> **Data**
· · · · ·

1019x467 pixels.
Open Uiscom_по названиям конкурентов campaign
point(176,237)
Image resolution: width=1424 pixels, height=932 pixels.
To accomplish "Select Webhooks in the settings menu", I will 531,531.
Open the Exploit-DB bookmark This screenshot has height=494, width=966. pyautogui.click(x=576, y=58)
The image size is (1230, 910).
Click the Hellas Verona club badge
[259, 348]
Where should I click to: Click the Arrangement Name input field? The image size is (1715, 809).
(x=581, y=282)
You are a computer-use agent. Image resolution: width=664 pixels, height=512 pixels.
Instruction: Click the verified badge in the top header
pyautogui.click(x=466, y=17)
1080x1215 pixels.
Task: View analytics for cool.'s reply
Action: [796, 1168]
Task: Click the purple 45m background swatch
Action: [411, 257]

· · · · ·

> **What to produce**
Above this task is a listing. Restate, word for word and with nothing added, the lines from the one with "Open the Exploit-DB" through the one with "You are a computer-use".

> **Result below**
Open the Exploit-DB bookmark This screenshot has height=494, width=966. pyautogui.click(x=576, y=58)
The image size is (1230, 910).
Click the Hellas Verona club badge
[259, 348]
Where should I click to: Click the Arrangement Name input field? The image size is (1715, 809).
(x=581, y=282)
You are a computer-use agent. Image resolution: width=664 pixels, height=512 pixels.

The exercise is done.